* WORK TO BE COMPLETED *
Output every line below without omitting or altering anything.

━━━━━━━━━━━━━━━━━━━━

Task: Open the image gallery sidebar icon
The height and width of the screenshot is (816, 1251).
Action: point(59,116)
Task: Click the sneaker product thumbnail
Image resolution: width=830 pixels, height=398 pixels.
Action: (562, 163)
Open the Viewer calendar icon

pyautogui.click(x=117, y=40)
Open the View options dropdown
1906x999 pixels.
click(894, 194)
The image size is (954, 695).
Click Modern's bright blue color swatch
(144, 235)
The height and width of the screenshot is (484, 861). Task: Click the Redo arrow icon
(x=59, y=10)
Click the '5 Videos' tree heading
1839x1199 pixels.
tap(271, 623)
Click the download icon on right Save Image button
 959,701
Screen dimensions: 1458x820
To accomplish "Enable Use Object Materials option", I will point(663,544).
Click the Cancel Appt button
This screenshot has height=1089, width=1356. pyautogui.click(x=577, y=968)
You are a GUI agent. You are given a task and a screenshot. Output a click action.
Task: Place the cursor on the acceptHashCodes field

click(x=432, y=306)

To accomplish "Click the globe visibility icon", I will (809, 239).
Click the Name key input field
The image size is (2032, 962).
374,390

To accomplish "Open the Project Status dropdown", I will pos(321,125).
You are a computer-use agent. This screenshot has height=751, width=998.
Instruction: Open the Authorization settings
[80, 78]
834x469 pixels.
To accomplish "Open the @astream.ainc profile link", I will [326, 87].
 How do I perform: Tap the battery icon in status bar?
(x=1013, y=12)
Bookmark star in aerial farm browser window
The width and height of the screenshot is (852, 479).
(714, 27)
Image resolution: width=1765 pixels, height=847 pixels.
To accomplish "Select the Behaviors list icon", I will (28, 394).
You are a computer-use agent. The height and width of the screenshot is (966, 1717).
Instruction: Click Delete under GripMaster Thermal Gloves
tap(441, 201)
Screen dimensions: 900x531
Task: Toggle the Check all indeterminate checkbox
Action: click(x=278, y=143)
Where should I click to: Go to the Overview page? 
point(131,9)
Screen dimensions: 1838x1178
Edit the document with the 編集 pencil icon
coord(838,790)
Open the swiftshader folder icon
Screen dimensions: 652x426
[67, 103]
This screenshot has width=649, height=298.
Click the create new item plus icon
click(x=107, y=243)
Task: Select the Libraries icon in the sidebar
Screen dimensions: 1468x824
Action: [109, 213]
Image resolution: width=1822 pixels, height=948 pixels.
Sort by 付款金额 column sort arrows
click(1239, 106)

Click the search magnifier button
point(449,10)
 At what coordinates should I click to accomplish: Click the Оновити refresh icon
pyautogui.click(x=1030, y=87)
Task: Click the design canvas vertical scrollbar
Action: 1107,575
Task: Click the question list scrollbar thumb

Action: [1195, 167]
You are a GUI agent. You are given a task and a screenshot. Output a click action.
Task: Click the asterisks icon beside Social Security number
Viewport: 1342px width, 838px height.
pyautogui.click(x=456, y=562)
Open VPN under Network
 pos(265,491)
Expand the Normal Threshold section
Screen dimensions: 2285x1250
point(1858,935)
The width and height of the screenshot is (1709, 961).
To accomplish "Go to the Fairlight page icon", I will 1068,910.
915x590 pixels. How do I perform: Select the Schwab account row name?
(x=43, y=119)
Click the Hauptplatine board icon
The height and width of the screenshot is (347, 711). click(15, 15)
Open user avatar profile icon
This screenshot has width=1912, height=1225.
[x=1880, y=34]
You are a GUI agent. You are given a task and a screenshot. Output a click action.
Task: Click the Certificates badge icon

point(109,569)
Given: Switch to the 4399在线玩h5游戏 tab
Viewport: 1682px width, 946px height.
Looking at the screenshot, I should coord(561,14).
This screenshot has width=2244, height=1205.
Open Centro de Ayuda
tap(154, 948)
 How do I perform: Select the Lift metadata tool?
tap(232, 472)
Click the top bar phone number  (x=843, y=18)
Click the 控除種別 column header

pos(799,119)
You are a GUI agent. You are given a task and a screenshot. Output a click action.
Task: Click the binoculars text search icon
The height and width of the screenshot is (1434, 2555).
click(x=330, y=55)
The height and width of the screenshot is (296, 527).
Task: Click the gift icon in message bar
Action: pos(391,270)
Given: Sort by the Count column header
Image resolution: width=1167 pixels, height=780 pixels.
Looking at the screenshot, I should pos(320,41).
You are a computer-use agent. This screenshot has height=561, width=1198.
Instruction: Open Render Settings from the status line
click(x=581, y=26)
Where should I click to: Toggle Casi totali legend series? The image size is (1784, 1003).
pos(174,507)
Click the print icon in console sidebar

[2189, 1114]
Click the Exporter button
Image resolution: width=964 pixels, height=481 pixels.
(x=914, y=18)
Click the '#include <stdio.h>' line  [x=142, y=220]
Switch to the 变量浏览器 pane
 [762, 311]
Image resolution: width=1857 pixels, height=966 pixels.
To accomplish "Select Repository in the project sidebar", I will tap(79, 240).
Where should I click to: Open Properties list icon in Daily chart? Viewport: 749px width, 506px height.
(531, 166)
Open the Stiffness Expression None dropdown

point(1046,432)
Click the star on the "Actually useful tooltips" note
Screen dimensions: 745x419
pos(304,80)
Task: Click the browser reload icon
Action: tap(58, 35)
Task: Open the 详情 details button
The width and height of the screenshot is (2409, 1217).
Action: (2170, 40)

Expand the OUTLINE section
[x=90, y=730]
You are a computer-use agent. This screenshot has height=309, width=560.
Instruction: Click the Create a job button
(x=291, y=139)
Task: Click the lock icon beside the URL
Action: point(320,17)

━━━━━━━━━━━━━━━━━━━━

* RESPONSE TO THIS TASK *
Task: Open the image gallery sidebar icon
The height and width of the screenshot is (816, 1251).
Action: point(59,116)
Task: Click the sneaker product thumbnail
Image resolution: width=830 pixels, height=398 pixels.
Action: (562, 163)
Open the Viewer calendar icon

pyautogui.click(x=117, y=40)
Open the View options dropdown
1906x999 pixels.
click(894, 194)
The image size is (954, 695).
Click Modern's bright blue color swatch
(144, 235)
The height and width of the screenshot is (484, 861). Task: Click the Redo arrow icon
(x=59, y=10)
Click the '5 Videos' tree heading
1839x1199 pixels.
tap(271, 623)
Click the download icon on right Save Image button
 959,701
Screen dimensions: 1458x820
To accomplish "Enable Use Object Materials option", I will point(663,544).
Click the Cancel Appt button
This screenshot has height=1089, width=1356. pyautogui.click(x=577, y=968)
You are a GUI agent. You are given a task and a screenshot. Output a click action.
Task: Place the cursor on the acceptHashCodes field

click(x=432, y=306)

To accomplish "Click the globe visibility icon", I will (809, 239).
Click the Name key input field
The image size is (2032, 962).
374,390

To accomplish "Open the Project Status dropdown", I will pos(321,125).
You are a computer-use agent. This screenshot has height=751, width=998.
Instruction: Open the Authorization settings
[80, 78]
834x469 pixels.
To accomplish "Open the @astream.ainc profile link", I will [326, 87].
 How do I perform: Tap the battery icon in status bar?
(x=1013, y=12)
Bookmark star in aerial farm browser window
The width and height of the screenshot is (852, 479).
(714, 27)
Image resolution: width=1765 pixels, height=847 pixels.
To accomplish "Select the Behaviors list icon", I will (28, 394).
You are a computer-use agent. The height and width of the screenshot is (966, 1717).
Instruction: Click Delete under GripMaster Thermal Gloves
tap(441, 201)
Screen dimensions: 900x531
Task: Toggle the Check all indeterminate checkbox
Action: click(x=278, y=143)
Where should I click to: Go to the Overview page? 
point(131,9)
Screen dimensions: 1838x1178
Edit the document with the 編集 pencil icon
coord(838,790)
Open the swiftshader folder icon
Screen dimensions: 652x426
[67, 103]
This screenshot has width=649, height=298.
Click the create new item plus icon
click(x=107, y=243)
Task: Select the Libraries icon in the sidebar
Screen dimensions: 1468x824
Action: [109, 213]
Image resolution: width=1822 pixels, height=948 pixels.
Sort by 付款金额 column sort arrows
click(1239, 106)

Click the search magnifier button
point(449,10)
 At what coordinates should I click to accomplish: Click the Оновити refresh icon
pyautogui.click(x=1030, y=87)
Task: Click the design canvas vertical scrollbar
Action: 1107,575
Task: Click the question list scrollbar thumb

Action: [1195, 167]
You are a GUI agent. You are given a task and a screenshot. Output a click action.
Task: Click the asterisks icon beside Social Security number
Viewport: 1342px width, 838px height.
pyautogui.click(x=456, y=562)
Open VPN under Network
 pos(265,491)
Expand the Normal Threshold section
Screen dimensions: 2285x1250
point(1858,935)
The width and height of the screenshot is (1709, 961).
To accomplish "Go to the Fairlight page icon", I will 1068,910.
915x590 pixels. How do I perform: Select the Schwab account row name?
(x=43, y=119)
Click the Hauptplatine board icon
The height and width of the screenshot is (347, 711). click(15, 15)
Open user avatar profile icon
This screenshot has width=1912, height=1225.
[x=1880, y=34]
You are a GUI agent. You are given a task and a screenshot. Output a click action.
Task: Click the Certificates badge icon

point(109,569)
Given: Switch to the 4399在线玩h5游戏 tab
Viewport: 1682px width, 946px height.
Looking at the screenshot, I should coord(561,14).
This screenshot has width=2244, height=1205.
Open Centro de Ayuda
tap(154, 948)
 How do I perform: Select the Lift metadata tool?
tap(232, 472)
Click the top bar phone number  (x=843, y=18)
Click the 控除種別 column header

pos(799,119)
You are a GUI agent. You are given a task and a screenshot. Output a click action.
Task: Click the binoculars text search icon
The height and width of the screenshot is (1434, 2555).
click(x=330, y=55)
The height and width of the screenshot is (296, 527).
Task: Click the gift icon in message bar
Action: pos(391,270)
Given: Sort by the Count column header
Image resolution: width=1167 pixels, height=780 pixels.
Looking at the screenshot, I should pos(320,41).
You are a computer-use agent. This screenshot has height=561, width=1198.
Instruction: Open Render Settings from the status line
click(x=581, y=26)
Where should I click to: Toggle Casi totali legend series? The image size is (1784, 1003).
pos(174,507)
Click the print icon in console sidebar

[2189, 1114]
Click the Exporter button
Image resolution: width=964 pixels, height=481 pixels.
(x=914, y=18)
Click the '#include <stdio.h>' line  [x=142, y=220]
Switch to the 变量浏览器 pane
 [762, 311]
Image resolution: width=1857 pixels, height=966 pixels.
To accomplish "Select Repository in the project sidebar", I will tap(79, 240).
Where should I click to: Open Properties list icon in Daily chart? Viewport: 749px width, 506px height.
(531, 166)
Open the Stiffness Expression None dropdown

point(1046,432)
Click the star on the "Actually useful tooltips" note
Screen dimensions: 745x419
pos(304,80)
Task: Click the browser reload icon
Action: tap(58, 35)
Task: Open the 详情 details button
The width and height of the screenshot is (2409, 1217).
Action: (2170, 40)

Expand the OUTLINE section
[x=90, y=730]
You are a computer-use agent. This screenshot has height=309, width=560.
Instruction: Click the Create a job button
(x=291, y=139)
Task: Click the lock icon beside the URL
Action: point(320,17)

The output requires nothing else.